Please lay out the material from the line with "Given: Select ログアウト in the system list" to the line with "Looking at the screenshot, I should (25, 263)." as a JSON list of strings, one string per line and blank lines left out.

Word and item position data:
|---|
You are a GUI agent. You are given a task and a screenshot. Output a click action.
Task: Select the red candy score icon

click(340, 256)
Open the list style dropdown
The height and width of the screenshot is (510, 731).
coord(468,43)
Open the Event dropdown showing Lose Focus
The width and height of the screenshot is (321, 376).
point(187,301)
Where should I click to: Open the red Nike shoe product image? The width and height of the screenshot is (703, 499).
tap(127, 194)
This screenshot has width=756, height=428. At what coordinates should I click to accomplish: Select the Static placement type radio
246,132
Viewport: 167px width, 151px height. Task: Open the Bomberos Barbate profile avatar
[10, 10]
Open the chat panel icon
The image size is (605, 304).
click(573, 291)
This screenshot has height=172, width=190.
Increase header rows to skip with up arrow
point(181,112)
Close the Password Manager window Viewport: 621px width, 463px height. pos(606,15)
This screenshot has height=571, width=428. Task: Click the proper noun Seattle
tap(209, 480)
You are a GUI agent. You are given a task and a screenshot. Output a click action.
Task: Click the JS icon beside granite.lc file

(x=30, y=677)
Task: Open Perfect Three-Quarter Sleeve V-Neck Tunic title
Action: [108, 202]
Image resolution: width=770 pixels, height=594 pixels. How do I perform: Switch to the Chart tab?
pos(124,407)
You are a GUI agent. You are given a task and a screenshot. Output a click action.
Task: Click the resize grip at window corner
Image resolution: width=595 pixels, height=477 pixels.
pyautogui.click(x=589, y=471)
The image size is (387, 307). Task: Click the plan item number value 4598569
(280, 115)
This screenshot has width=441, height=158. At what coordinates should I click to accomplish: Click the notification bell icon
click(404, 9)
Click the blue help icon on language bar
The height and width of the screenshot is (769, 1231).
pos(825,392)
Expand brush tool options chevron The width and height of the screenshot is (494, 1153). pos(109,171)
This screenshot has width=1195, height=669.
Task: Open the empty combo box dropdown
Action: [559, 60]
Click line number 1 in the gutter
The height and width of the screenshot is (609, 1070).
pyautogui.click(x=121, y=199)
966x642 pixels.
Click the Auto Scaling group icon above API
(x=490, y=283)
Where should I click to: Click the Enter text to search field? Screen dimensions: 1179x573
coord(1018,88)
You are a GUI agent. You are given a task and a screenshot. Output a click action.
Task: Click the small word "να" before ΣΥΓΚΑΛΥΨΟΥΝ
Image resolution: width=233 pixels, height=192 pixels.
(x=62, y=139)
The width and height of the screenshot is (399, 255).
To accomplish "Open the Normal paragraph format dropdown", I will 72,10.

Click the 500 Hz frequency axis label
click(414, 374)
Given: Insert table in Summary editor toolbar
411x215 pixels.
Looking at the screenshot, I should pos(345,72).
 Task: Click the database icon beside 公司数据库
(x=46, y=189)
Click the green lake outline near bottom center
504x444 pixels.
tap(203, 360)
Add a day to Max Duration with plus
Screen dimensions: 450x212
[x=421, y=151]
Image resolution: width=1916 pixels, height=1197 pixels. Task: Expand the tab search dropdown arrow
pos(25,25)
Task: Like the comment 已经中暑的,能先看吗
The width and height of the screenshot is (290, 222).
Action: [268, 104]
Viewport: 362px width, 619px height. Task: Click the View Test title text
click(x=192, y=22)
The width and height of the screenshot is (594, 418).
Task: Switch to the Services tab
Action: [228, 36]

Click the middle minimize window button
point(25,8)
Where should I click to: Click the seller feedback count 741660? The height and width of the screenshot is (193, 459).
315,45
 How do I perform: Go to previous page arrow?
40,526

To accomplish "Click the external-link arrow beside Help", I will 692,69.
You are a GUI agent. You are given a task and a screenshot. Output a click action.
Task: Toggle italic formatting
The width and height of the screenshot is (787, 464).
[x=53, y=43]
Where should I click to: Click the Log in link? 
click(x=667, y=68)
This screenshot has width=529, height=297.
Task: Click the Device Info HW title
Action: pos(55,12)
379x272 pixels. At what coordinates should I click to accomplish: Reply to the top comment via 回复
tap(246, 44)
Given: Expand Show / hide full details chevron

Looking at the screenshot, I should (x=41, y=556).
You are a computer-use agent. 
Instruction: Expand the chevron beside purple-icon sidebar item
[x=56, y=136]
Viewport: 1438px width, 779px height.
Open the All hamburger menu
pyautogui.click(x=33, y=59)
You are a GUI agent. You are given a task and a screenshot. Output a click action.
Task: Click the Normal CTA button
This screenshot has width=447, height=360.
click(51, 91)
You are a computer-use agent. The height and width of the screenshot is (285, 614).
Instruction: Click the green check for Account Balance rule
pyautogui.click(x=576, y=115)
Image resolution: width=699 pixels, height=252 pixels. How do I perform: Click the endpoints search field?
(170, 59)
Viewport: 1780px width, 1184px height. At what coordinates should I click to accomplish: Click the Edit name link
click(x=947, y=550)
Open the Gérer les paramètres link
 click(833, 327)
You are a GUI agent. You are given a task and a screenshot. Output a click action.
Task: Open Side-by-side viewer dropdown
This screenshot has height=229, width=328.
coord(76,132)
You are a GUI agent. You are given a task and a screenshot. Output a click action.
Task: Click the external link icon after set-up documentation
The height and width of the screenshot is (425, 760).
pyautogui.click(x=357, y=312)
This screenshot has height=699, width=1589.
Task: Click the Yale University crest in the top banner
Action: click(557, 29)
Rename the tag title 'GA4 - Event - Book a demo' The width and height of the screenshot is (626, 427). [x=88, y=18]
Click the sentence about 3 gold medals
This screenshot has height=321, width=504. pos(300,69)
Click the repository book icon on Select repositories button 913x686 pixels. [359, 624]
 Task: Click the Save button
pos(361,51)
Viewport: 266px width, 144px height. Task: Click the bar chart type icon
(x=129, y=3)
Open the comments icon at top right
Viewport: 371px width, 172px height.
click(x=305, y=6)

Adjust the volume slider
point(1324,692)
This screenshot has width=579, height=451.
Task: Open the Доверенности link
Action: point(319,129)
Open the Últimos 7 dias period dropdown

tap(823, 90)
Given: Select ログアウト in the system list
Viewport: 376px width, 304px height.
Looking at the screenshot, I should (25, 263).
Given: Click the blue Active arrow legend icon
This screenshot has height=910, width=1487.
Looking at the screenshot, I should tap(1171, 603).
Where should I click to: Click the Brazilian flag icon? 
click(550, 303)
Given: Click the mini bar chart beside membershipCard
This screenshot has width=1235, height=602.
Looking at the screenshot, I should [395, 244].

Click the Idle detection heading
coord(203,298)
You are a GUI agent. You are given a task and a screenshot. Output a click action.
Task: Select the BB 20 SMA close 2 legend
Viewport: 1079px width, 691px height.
|---|
* Answer below
[
  "Given: Select ログアウト in the system list",
  "Viewport: 376px width, 304px height.",
  "Looking at the screenshot, I should (25, 263)."
]